Les partisans de Mohamed Morsi, qui dénoncent un "coup d’État militaire" contre le premier président démocratiquement élu, ont appelé à de nouveaux grands rassemblements lundi, en particulier aux abords de la mosquée Rabaa al-Adawiya, dans le faubourg de Nasr City, où ils campent depuis deux semaines. Une marche est annoncée vers le siège de la Garde républicaine, devant lequel 53 personnes ont été tuées il y a une semaine lors de tirs pendant une manifestation pro-Morsi. Les Frères musulmans veulent continuer de manifester "pacifiquement", a assuré un porte-parole, Ahmed Aref. "Nous avons une cause juste pour laquelle nous sommes prêts à nous sacrifier", a-t-il dit.
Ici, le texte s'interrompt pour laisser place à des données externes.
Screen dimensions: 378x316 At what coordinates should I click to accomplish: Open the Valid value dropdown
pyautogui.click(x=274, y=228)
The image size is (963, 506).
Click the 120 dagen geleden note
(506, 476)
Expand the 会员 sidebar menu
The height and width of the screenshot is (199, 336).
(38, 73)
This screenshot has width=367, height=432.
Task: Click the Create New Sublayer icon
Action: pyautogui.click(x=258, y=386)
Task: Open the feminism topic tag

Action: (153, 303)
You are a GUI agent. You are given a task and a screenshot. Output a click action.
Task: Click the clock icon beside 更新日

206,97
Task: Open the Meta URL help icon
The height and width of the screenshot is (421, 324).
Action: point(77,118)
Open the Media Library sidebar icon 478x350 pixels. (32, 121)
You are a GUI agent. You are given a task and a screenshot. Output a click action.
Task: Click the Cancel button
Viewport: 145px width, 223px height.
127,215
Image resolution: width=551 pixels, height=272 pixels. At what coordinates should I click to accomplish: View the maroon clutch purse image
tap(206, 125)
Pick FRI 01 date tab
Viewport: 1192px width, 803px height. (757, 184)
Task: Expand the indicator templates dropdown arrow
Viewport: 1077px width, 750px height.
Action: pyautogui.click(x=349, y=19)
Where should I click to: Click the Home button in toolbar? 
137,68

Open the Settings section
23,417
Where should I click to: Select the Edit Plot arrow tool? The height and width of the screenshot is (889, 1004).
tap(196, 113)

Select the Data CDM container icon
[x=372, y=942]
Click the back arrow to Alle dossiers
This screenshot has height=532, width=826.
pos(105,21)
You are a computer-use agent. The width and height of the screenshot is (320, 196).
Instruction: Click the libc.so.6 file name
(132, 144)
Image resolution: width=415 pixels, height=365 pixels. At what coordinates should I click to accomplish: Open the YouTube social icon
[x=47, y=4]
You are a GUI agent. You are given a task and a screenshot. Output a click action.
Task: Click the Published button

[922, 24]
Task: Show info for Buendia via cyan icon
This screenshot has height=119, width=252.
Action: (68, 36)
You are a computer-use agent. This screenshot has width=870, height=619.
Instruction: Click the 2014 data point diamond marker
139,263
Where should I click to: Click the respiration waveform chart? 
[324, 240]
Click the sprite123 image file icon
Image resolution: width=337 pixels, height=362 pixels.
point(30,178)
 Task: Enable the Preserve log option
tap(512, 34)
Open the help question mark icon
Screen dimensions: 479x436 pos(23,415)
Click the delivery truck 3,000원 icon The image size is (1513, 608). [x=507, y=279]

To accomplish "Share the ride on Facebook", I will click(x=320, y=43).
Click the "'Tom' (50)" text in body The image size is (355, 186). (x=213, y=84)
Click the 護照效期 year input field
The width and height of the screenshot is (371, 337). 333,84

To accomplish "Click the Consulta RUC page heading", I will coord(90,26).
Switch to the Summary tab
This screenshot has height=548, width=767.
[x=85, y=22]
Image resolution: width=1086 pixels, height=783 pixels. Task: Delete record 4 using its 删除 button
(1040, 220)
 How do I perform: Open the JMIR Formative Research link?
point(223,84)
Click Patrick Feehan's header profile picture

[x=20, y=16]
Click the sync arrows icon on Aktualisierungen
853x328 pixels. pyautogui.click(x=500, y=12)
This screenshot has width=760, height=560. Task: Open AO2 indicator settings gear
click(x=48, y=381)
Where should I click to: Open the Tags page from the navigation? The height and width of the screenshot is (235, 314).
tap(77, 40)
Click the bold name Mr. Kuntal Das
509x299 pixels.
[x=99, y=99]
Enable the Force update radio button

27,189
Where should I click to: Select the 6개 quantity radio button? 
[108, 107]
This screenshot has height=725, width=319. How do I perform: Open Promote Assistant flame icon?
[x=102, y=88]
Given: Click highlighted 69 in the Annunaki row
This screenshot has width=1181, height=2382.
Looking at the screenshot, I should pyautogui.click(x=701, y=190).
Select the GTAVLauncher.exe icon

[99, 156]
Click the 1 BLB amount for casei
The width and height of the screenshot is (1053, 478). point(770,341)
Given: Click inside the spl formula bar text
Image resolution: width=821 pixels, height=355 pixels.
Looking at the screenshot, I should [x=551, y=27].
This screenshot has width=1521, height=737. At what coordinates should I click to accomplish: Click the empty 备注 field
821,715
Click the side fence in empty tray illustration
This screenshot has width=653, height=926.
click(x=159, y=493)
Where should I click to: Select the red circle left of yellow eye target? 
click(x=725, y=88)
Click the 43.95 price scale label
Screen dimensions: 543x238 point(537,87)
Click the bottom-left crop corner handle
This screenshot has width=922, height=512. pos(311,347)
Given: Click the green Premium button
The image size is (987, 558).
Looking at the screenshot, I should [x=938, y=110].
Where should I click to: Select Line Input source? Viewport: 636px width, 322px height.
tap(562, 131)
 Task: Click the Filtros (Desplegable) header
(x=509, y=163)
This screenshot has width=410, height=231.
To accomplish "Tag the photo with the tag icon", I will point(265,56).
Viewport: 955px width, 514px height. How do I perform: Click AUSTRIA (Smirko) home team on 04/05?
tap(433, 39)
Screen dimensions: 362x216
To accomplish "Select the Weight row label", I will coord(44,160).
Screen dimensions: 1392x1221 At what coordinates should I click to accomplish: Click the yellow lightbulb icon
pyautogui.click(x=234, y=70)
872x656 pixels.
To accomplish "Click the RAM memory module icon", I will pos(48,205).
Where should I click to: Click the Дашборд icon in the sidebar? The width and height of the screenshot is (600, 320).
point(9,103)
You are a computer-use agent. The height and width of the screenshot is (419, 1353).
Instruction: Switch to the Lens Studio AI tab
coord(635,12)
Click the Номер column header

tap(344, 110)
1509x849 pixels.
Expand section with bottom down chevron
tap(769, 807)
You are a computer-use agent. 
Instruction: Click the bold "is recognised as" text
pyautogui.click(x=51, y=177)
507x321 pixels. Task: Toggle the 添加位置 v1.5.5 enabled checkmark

Les anti-Morsi, qui reprochent au président déchu d’avoir gouverné au seul profit des Frères musulmans et de ne pas avoir fait face à la crise économique, comptaient pour leur part rassembler leurs troupes place Tahrir. En raison du jeûne du ramadan et des températures écrasantes de l’été, le plus gros des rassemblements était attendu en fin de journée. La circulation automobile, déjà souvent chaotique dans la capitale égyptienne, devrait connaître de sérieuses perturbations. Dans le nord du Sinaï, où la situation sécuritaire s’est encore dégradée ces deux dernières semaines, au moins 3 personnes ont été tuées et 17 autres blessées dans la matinée dans l’attaque d’un bus transportant des ouvriers d’une cimenterie.
Sur le terrain judiciaire, le procureur général a ordonné dimanche le gel des avoirs de 14 hauts responsables islamistes, parmi lesquels le guide suprême Mohamed Badie et huit autres dirigeants des Frères musulmans. Mohamed Morsi ainsi que d’autres membres de la confrérie ont, eux, été interrogés sur les circonstances de leur évasion de la prison de Wadi Natroun (au nord-ouest du Caire) pendant la révolte de 2011 contre Hosni Moubarak. Dans ce contexte, M. Beblaoui, qui n’a pas exclu d’intégrer des Frères musulmans dans son équipe, poursuit ses tractations pour constituer un gouvernement, dont il avait estimé pouvoir annoncer la composition mardi ou mercredi.
En visite à Paris, le secrétaire général de l’ONU Ban Ki-moon a fait valoir que l’Égypte se trouvait "à un tournant critique". "Il ne saurait y avoir de place pour la vengeance ou l’exclusion d’un parti ou d’une communauté importante", a-t-il ajouté, se disant "très inquiet" des arrestations. L’Initiative égyptienne pour les droits personnels (EIPR), une ONG locale, s’est pour sa part alarmée d’une recrudescence de violences contre les Coptes (chrétiens d’Égypte), accusés par certains islamistes d’avoir oeuvré au renversement de Mohamed Morsi. Cette minorité chrétienne représente 6 à 10 % de la population du pays, estimée à 84 millions.